Alexander, a billionaire who has developed his private space program, returns from a parallel universe through a black hole with an pointy-eared emo-alien. He finds out it somehow has identical DNA to his old military buddy Jack (Gary Daniels). Alexander now wants to take the reluctant Jack on a new space journey. Meanwhile Alexanders evil son, accused of something #metoo-related, is tweeting that everyone will soon be owned by him and his space travel daddy. Jack probably just wants to live in peace at the farm with his daughter. But could this pointy-eared emo-alien somehow be his star-child?

ASTRO is one of those “slap-a-name-someone-might-remember-from-something-else”-on the DVD cover type of movies you throw a glance at when digging through the bargain bin, looking to add just one more title to your “buy 3 pay for 2” findings. That “slapped-on-name” in question is GARY DANIELS, professional kickboxer turned action-star. Maybe you recognize him from ‘Fist of the North Star’ (Tony Randel, 1995), that classic (and totally awesome) “Street Fighter Fight” with Jackie Chan from the otherwise mediocre ‘City Hunter’ (Wong Jing, 1993) or as “The Brit” from ‘The Expendables’ (Sylvester Stallone, 2010). Gary Daniels was probably never, even at his peak, reaching much more than a second-rate Van Damme status, and while a bunch of his movies back in the 90’s weren’t that hot either, he does have a handful of really impressive lower budget action romps under his belt.

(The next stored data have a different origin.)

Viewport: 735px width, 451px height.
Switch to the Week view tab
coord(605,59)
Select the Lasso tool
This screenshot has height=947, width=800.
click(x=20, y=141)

He was a bit stiff, with big 90’s jeans and weird hairdos but a great kicker. He had something about him and was never afraid to take off his shirt.

Especially the stuff he did for PM-entertainment ranks amongst his, and their finest. A company specializing in the most outrageous over the top action put to screen and lots of it. Movies like ‘Rage’ (Joseph Merhi, 1995) and ‘Recoil’ (Art Camacho, 1998) are so action-packed as to leave you exhausted (I lost count at Recoils 4th car-chase). These movies were a playground for stunt coordinators and action directors where they experimented and shaped a visual vocabulary which since has found it’s way into big budget action fare and influenced vehicular action in particular. Featuring exhilarating dynamic editing and camera placement and insane dangerous-looking stunt work. Of special note/recommendation is also ‘Blood Moon’ (Leung Siu-Hung, 1997), which is still one of the best examples of how to do a Hong Kong influenced American Martial Arts movie. It’s insane, cheesy and over-the-top in all the right ways, imbued with an energy soley lacking here. While I do understand this could never be that, it sure as hell didn’t have to come to this.

It’s sad to see Gary Daniels stooping to this level, but hopefully 98% of the budget went to his salary (looks like it). Everyone else involved should work for free or, at tops a sandwich. This is a sci/fi thriller on a smaller budget than what it will cost you to pay for the dvd/vod. A couple of third rate Star Trek cosplayer emo-aliens skulk around in someone’s basement while someone’s friend has provided a CGI-spaceship inspired by early sci fi-channel/Playstation 1. Amateurish, charmless and awful, it starts out with a quote by Plato and goes downhill from there.

Asif Akbar is credited as writer/producer/director/editor and seeing that this is not his first film, lets just hope its his last. This is just bland, digitally ugly, formless crap. Plagued with 90’s edited dream/flashback montages complete with whooshing sounds, voice overs and ugly ass music that just haphazardly starts and stops mid-scene. Dialogue scenes seem to feature every single take, just haphazardly put together. And the movie has *SPOILER* no ending *END OF SPOILER*. They did manage to rent a couple of drones to add production values, but elsewhere a flashlight will have to suffice as a laser show. If only it had been juiced up with some semblance of fun and/or energy, opting here instead for a pretentious seriousness and appalling amateurishness making this a bafflingly dull and dreary slog. There is absolutely no enjoyment to be had in Astro.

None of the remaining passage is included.